Eu tinha sim essa coisa com o Big Ben, sempre achei algo de outro mundo aquele relógio, enfim, eu não saberia agradecer esse presente que ela humildemente chamava de lembrancinha diferente! Isso deve ter custado uma fortuna!
Abri a sacola e era uma engrenagem, grande, de uns 15 centímetros, com ação do tempo estava bem enferrujada, mas era um tesouro, ali, nas minhas mãos.
-Obrigada Virgínia, eu não sei nem como agradecer. Isso me pegou de surpresa, mas eu não aceitaria nada menor de você! Você e sua mania de grandeza.
Eu ia encostar a mão na da Virgínia, mas aquilo pareceu tão injusto que de forma casual e sem perceber, coloquei a outra mão sob a da Luna. E aí as coisas ficaram mais estranhas ainda!
-Bom, café tomado, presente entregue, vejo que por aqui as coisas estão em ordem e fico feliz por isso. Preciso ir, mas também preciso elogiar que esse apartamento nunca esteve tão bem arrumado, e acho que todo o crédito deve ir para você, né Luna?
-Ele é um bagunceiro nato! Mas tem um bom coração. E dito isso, a Luna afagou a minha mão.
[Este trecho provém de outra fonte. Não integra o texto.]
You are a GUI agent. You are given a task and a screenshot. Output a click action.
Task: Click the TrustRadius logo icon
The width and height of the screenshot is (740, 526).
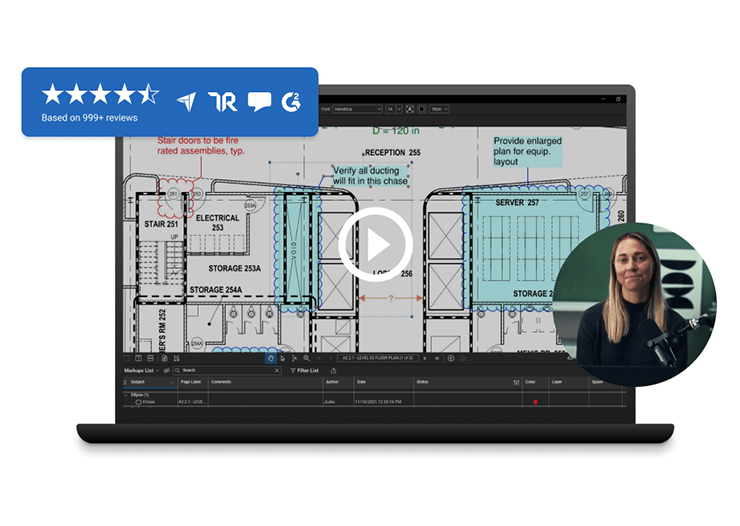click(x=223, y=100)
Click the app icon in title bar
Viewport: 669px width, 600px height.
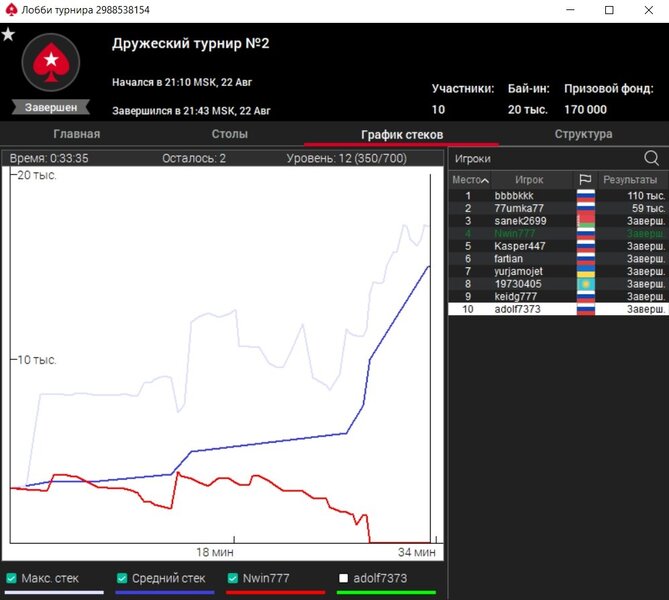point(11,10)
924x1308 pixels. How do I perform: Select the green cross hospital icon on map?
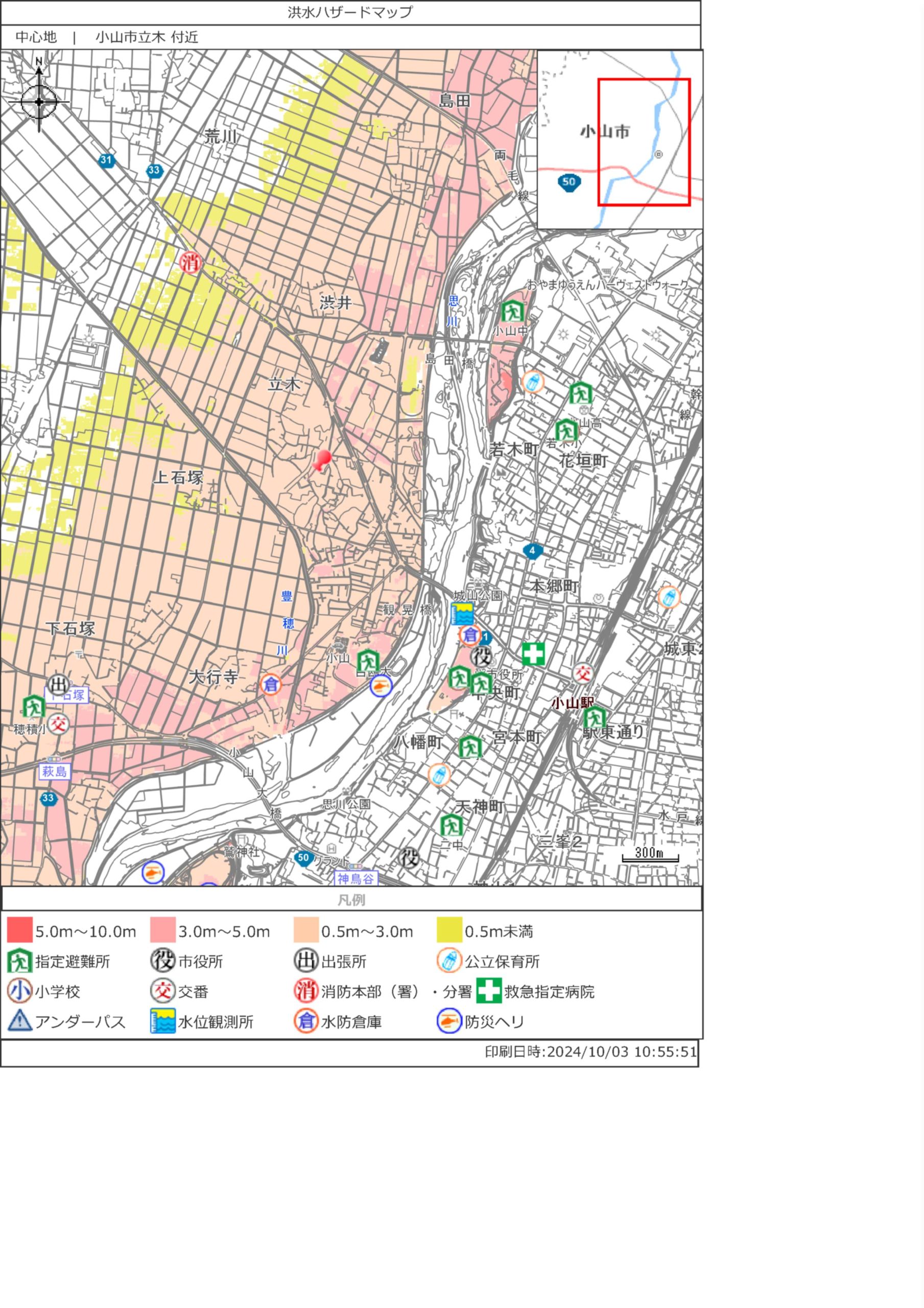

Depois que a Virgínia saiu, eu fui direto para o banho, tirar do corpo uma ressaca que não queria sair. Era domingo, então eu não tinha muito o que fazer, nem a Luna, e ela costumava passar o dia todo por aqui, a gente já tinha uma rotina sem nem notar. Há quanto tempo será que a gente estava fazendo essa coisa toda? De passar muito tempo juntos, ela sabendo que comprei um tipo diferente de pó de café, eu colocando a minha mão na dela e ela afagando em retribuição? O banho acabou sendo demorado porque fiquei refletindo sobre tudo o que estava acontecendo e eu sabia que ao sair desse banho eu teria um duro encontro com a realidade. Dito e feito.

-Olha Antônio, a gente precisa conversar. E antes que você venha com qualquer desculpa ou explicação, eu preciso saber uma coisa. Quem eu sou para você?
-Luna, espera sabe, eu tô de ressaca, o café estava mesmo horrível, a Virgínia estava aí e vocês duas estavam, sei lá, conversando. A gente pode conversar depois?
-Não. Eu não posso deixar para depois, porque isso é o que nós dois temos feito, deixado para depois, e depois a Virgínia aparece na porta do seu apartamento com um presente histórico caríssimo, sabe. E você fica todo diferente, e segura a minha mão. E eu só preciso saber agora, quem eu sou para você!
-Você tem sido alguém necessário para mim. De verdade. Mas eu não tenho mais explicações além disso. E nem sei se isso te serve, porque falando agora pareceu egoísta, mas é o sentimento que está em mim nesse momento.
-É, isso não serve, e você dizer isso é sim egoísmo, como sempre. Eu vou para casa.

Eu sequer tentei impedir ela de sair pela porta. Ela estava certa e eu, só para variar, muito errado. Eu sabia que não devia ter dito aquelas coisas, mas também, sabia que aquele não era o momento para ter aquela conversa. Eu estava frágil, e precisava digerir as coisas antes de falar alguma coisa. Mas não tinha o direito de machucar uma pessoa que era tão necessária para mim. Acendi um cigarro na janela e tentei expelir a fumaça e os problemas, tudo ao mesmo tempo. Estava funcionando até que meu celular tocou debaixo do travesseiro. Droga Virgínia.